Association of growth differentiation factor 11/8, putative anti-ageing factor, with cardiovascular outcomes and overall mortality in humans: analysis of the Heart and Soul and HUNT3 cohorts

Affiliations
Observational Study

Association of growth differentiation factor 11/8, putative anti-ageing factor, with cardiovascular outcomes and overall mortality in humans: analysis of the Heart and Soul and HUNT3 cohorts

Kristoff A Olson et al. Eur Heart J. .

Abstract

Aims: Growth differentiation factor 11 and/or its homologue growth differentiation factor 8 (GDF11/8) reverses age-related cardiac hypertrophy and vascular ageing in mice.

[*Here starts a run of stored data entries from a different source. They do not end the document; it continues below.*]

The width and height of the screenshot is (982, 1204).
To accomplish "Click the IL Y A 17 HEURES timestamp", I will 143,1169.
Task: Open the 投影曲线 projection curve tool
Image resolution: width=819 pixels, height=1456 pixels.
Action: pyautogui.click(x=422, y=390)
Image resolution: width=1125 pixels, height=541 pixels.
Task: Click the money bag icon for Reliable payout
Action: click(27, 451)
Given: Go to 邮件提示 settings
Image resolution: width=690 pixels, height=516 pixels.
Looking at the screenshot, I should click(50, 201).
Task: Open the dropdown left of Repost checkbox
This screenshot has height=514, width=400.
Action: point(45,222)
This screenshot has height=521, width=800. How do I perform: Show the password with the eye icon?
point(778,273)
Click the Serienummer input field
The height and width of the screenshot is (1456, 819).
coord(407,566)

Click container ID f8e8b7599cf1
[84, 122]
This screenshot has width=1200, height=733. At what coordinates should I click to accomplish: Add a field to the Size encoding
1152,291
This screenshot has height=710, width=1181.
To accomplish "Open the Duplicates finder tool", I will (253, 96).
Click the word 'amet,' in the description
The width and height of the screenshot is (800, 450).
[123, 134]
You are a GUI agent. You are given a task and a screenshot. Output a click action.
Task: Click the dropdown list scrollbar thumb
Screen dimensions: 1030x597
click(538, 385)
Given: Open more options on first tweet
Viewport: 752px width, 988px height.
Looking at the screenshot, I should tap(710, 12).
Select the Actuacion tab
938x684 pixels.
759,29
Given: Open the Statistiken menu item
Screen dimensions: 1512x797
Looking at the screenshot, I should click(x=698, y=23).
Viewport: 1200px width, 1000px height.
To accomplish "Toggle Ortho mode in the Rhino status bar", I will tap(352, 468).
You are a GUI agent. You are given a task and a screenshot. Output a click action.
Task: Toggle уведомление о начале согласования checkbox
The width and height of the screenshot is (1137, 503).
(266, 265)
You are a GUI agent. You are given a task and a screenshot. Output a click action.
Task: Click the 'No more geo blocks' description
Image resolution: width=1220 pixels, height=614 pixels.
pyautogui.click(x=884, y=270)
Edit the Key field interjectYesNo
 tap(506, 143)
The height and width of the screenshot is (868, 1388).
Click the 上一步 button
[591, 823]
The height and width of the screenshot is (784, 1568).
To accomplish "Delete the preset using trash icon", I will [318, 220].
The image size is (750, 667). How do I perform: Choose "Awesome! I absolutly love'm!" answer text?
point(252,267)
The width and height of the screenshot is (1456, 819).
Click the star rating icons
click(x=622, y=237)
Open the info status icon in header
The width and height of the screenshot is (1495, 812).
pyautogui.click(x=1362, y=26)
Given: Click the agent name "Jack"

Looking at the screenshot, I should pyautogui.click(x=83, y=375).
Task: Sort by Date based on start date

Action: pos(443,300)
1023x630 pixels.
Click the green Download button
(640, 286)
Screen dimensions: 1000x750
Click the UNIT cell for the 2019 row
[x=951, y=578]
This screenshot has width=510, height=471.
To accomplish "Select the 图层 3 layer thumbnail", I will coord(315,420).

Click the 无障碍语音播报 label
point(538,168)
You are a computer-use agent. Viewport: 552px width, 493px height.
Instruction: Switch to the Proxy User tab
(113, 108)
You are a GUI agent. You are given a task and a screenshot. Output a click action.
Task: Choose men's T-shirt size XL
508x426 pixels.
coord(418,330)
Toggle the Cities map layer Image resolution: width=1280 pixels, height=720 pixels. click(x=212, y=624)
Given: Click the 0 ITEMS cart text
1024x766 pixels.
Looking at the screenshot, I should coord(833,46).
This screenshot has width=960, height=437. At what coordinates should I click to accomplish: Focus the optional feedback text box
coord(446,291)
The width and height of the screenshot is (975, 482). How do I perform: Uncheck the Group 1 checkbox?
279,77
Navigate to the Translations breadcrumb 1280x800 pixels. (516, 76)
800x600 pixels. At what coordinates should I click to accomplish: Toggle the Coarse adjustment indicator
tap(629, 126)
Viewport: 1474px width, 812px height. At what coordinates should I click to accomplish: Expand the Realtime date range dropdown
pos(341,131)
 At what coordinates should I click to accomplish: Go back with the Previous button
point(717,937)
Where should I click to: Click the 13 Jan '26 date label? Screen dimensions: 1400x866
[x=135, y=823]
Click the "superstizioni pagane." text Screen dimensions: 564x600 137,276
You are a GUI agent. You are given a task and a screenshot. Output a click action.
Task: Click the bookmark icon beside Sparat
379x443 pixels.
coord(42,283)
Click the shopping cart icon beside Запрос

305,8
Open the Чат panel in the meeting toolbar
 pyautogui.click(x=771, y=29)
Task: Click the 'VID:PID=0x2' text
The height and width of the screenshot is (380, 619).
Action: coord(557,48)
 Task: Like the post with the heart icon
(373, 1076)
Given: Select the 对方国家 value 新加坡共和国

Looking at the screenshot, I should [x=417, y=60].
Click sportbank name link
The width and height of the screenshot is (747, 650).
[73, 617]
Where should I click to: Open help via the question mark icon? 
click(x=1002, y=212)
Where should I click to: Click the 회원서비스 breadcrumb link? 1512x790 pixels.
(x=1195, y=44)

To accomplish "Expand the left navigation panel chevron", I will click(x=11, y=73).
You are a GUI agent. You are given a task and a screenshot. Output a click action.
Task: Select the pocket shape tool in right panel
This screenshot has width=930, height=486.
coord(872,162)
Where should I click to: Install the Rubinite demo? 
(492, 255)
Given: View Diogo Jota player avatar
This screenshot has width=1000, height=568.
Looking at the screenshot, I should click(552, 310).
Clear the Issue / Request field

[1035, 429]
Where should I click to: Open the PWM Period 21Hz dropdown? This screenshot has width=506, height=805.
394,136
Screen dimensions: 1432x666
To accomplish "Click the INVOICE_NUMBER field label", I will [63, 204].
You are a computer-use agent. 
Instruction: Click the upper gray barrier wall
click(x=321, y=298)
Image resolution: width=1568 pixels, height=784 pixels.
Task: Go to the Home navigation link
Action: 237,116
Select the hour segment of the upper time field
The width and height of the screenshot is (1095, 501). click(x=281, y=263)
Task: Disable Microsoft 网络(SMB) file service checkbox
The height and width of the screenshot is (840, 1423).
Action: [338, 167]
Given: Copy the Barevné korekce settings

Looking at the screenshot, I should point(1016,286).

We investigated whether GDF11/8 associates with cardiovascular outcomes, left ventricular hypertrophy (LVH), or age in humans.

Methods and results: We measured plasma GDF11/8 levels in 928 participants with stable ischaemic heart disease in the Heart and Soul study. We adjudicated heart failure hospitalization, stroke, myocardial infarction, death, and their composite endpoint. Left ventricular hypertrophy was evaluated by echocardiography. We used multivariable Cox proportional hazards models to compare rates of cardiovascular events and death across GDF11/8 quartiles and logistic regression models to evaluate the association between GDF11/8 and LVH. Four hundred and fifty participants (48.5%) experienced a cardiovascular event or death during 8.9 years of follow-up. The adjusted risk of the composite endpoint was lower in the highest compared with the lowest GDF11/8 quartile [hazard ratio (HR), 0.45; 95% confidence interval (CI), 0.33-0.60; P < 0.001]. We replicated this relationship of GDF11/8 to adverse events in 971 participants in the HUNT3 cohort (adjusted HR, 0.34; 95% CI, 0.23-0.51; P < 0.001). Left ventricular hypertrophy was present in 368 participants (39.7%) at baseline. Participants in the highest quartile of GDF11/8 were less likely to have LVH than those in the lowest quartile (adjusted OR, 0.55; 95% CI, 0.35-0.86; P = 0.009). GDF11/8 levels were lower in older individuals (P < 0.001).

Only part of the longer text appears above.